---------- Working data

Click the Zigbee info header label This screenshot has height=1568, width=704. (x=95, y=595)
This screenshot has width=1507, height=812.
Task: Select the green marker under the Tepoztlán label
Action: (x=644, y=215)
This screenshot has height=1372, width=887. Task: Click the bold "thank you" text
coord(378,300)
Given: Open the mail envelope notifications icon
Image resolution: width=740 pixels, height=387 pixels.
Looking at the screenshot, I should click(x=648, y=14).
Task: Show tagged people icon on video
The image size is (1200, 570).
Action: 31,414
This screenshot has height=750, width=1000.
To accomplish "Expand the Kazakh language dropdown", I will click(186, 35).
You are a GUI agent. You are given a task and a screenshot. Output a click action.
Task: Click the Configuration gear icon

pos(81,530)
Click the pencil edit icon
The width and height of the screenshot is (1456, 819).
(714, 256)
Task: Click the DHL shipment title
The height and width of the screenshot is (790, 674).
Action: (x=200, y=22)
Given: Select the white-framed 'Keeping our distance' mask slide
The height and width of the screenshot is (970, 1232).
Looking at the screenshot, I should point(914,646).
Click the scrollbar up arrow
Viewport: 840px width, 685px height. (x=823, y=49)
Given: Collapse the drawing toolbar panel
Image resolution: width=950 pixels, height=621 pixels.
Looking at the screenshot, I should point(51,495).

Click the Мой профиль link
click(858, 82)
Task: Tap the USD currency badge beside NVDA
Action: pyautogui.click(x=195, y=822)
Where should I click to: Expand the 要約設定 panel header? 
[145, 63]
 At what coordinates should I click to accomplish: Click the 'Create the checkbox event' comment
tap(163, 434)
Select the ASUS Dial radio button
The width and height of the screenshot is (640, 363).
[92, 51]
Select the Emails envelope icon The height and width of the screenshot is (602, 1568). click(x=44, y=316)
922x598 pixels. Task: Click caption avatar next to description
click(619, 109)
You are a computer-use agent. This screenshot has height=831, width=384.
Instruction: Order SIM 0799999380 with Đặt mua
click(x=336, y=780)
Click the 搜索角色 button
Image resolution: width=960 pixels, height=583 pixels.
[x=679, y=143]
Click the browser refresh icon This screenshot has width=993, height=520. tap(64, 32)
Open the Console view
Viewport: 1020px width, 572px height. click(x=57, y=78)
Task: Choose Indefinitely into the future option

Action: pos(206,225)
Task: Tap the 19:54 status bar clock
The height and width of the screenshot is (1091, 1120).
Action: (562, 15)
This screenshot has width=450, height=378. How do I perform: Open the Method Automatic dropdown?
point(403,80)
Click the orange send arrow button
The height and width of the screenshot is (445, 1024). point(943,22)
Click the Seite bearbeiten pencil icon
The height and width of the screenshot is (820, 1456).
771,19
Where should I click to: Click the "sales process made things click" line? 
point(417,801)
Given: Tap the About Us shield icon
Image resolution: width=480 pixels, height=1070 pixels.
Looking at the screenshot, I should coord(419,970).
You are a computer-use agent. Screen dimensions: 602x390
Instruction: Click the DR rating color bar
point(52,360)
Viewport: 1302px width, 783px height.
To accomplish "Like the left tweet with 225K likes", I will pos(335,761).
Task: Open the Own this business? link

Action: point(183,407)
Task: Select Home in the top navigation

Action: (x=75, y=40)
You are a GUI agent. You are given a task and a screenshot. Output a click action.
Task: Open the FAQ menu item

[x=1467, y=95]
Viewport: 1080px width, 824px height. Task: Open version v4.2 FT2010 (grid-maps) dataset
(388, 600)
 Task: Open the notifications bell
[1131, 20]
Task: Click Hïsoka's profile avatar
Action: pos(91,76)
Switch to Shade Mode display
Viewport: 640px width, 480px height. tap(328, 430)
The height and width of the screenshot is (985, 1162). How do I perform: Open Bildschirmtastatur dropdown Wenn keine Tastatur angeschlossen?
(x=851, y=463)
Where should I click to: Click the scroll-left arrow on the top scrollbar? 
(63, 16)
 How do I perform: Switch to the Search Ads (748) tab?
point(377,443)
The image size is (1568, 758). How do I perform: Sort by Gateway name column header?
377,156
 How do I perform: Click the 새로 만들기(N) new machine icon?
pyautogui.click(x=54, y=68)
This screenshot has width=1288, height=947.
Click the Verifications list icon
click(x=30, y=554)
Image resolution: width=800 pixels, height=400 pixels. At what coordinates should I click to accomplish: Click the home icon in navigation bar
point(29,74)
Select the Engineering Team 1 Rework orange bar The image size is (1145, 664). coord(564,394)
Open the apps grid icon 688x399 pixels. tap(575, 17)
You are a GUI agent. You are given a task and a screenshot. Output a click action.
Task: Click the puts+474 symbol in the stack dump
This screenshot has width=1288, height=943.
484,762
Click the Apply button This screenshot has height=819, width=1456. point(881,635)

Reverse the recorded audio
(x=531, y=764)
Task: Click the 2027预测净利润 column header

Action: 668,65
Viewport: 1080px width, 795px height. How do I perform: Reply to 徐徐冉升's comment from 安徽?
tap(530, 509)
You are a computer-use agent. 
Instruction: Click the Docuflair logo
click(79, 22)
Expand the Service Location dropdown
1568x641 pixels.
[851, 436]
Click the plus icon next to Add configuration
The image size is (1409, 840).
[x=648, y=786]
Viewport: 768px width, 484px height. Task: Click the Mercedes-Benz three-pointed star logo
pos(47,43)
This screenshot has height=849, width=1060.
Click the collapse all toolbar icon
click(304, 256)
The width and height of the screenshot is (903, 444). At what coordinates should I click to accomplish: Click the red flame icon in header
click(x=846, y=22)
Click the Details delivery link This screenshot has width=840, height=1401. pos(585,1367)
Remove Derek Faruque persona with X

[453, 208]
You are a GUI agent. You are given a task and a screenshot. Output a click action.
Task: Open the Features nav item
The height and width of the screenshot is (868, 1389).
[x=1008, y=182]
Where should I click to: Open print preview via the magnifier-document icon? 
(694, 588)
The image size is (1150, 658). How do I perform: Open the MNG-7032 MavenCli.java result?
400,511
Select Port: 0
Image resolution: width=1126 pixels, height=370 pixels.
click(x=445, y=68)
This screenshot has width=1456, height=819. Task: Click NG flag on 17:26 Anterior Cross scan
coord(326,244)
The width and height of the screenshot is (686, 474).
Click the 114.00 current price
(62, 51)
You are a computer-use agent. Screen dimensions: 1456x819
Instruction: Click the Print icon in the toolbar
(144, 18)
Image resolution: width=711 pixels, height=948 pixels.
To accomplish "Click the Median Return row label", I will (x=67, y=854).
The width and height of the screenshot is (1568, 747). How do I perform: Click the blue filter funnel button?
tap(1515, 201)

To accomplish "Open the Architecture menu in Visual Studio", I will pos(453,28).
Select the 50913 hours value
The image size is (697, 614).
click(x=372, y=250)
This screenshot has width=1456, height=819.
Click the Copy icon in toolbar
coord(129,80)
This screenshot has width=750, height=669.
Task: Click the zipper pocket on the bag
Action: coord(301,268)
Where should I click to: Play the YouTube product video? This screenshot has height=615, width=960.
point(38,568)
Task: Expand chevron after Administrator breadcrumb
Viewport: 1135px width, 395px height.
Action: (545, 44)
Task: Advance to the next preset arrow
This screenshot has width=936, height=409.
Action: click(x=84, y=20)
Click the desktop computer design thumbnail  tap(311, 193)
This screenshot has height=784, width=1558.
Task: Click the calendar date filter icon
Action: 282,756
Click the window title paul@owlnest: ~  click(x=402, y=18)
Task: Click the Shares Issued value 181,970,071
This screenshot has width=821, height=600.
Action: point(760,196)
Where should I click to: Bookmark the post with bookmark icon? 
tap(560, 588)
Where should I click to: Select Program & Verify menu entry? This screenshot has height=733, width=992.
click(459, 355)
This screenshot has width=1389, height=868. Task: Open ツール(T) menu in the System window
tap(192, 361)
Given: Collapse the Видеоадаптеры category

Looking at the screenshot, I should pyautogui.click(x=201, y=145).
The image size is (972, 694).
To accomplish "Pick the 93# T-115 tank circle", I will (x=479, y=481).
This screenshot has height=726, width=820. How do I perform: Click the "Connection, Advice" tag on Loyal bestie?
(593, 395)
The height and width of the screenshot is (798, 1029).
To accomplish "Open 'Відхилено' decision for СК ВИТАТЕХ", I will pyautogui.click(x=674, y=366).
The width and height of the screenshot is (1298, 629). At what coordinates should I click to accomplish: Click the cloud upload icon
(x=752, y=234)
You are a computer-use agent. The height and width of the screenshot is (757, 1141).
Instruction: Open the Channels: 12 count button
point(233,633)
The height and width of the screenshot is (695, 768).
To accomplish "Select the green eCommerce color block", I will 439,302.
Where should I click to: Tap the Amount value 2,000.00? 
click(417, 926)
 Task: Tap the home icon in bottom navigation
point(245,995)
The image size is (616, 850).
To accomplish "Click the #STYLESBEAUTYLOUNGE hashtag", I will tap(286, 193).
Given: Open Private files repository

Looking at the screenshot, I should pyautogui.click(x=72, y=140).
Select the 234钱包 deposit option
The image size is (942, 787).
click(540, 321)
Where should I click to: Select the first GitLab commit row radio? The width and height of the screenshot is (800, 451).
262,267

--------------------

Required work: Copy the material word for word, from its first line through the line containing "Action: (x=644, y=215)", with both ends included.

Solution:
Click the Zigbee info header label This screenshot has height=1568, width=704. (x=95, y=595)
This screenshot has width=1507, height=812.
Task: Select the green marker under the Tepoztlán label
Action: (x=644, y=215)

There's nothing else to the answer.